My friend Nina and my friend Ted, adults whom I greatly respect, have both related to me that they love (love) Disneyland. Ted went so far as to say he'd live there if he could.

I don't get it.

Other adults I know take the party line that "It's not for you, it's for your kids." Yes, my kids liked it. They're kids, they like everything except taking naps and wearing clothes. They would have been just as happy to see me fall down the stairs at our house as they were at Disneyland. So, for that matter, would I. And it would have been a hell of a lot cheaper, even with medical costs what they are.

As it turns out, it probably would have been less painful, too. I've been in walking, waking agony ever since the first day there. We weren't farsighted enough to take a stroller along with us. Maybe it wouldn't have made any difference, anyway. I'm told that kids will ride in them for about 10 seconds (or about halfway down Main Street USA), at which point they will demand to walk or have you carry them anyway. (And as the old saying goes, a crying baby is a majority of one.)

So I'm carrying an irregularly distributed 35 lb. load of kid around my shoulders for an accumulated 5 hours per day for three days. I'm telling you my spine was compressed beyond recognition. If the Spanish Inquisition had really wanted to coerce a tortured confession out of a heretic, they should have used my son Baxter to mash his vertebrae together instead of using a rack to stretch him. I went to Disneyland as an already short 5'7" man and came back looking like one of the dwarfs (I'll give you one guess which one of the seven I'd be).

But enough about me and my physical problems, let's talk about me and my new financial problems after paying for the trip.

Let me first state that I'm one of those free-market capitalists who believe the invisible hand of the market will always wind up setting prices at a level which will benefit society.

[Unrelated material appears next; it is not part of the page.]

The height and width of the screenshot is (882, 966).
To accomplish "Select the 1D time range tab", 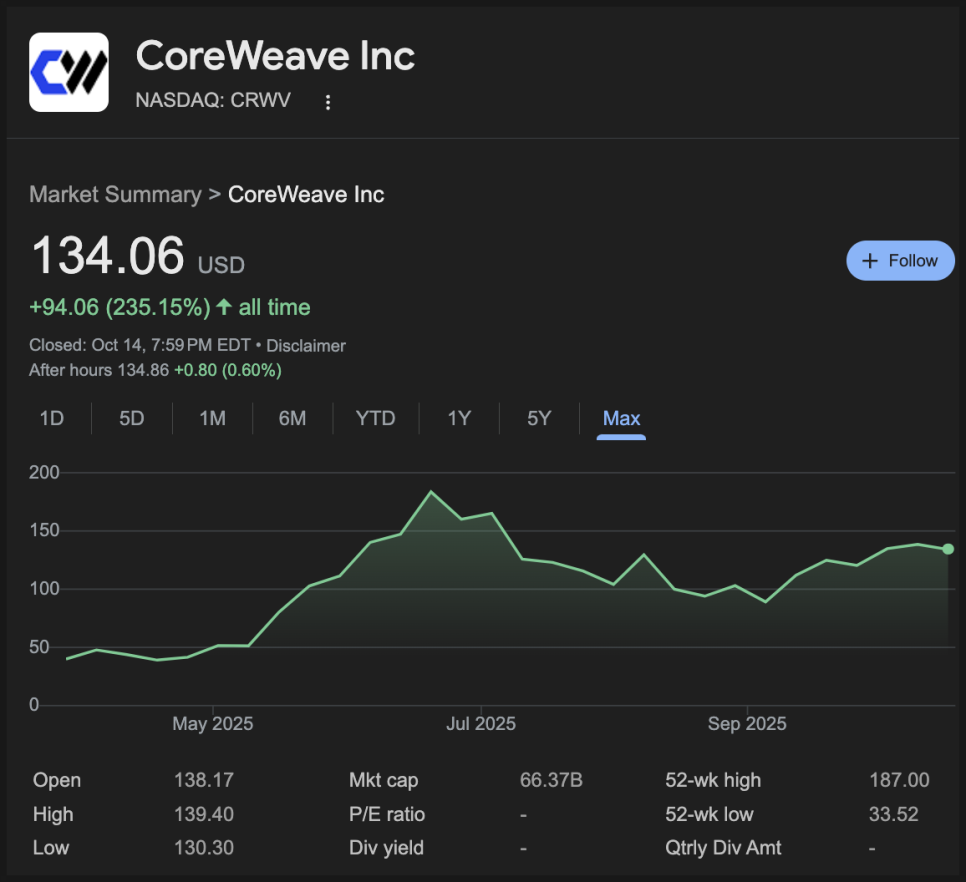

Apparently, neither Adam Smith nor I could have ever foreseen that the Walt Disney Corporation could somehow get an exemption from this.

Using kids to get to their parents' money is nothing new, I suppose. (I'm sure my mom wouldn't have, of her own volition, bought poisonous crap like Cap'n Crunch when I was a boy had I not insisted on it after seeing those irresistible animated commercials during the Saturday morning cartoon block.)

But it's the spectacular level to which Disney has taken that concept that unsettles me. I don't need to catalogue the list of extortions...any adult who's been there can recall with shocking clarity the number of times they had to make return trips to the ATM. Everything. EV-ERY-THING there in Captiveland costs four to five times what it would anywhere else.

Ironically, the only thing that I actually would have gladly paid quadruple the market price for (a huge tumbler of scotch) they refuse to sell in the park. My second and third day might have been completely different if they did.


I got a call from my friend Jesse the second day we were at the park. He asked me how things were going. I told him. He replied, "Somebody has to tell the truth about that place, Ken." And so this is my version of the "truth about 'that place.'"

And yet, when I look at the pictures of my kids there, I know I'll be back in a couple of years.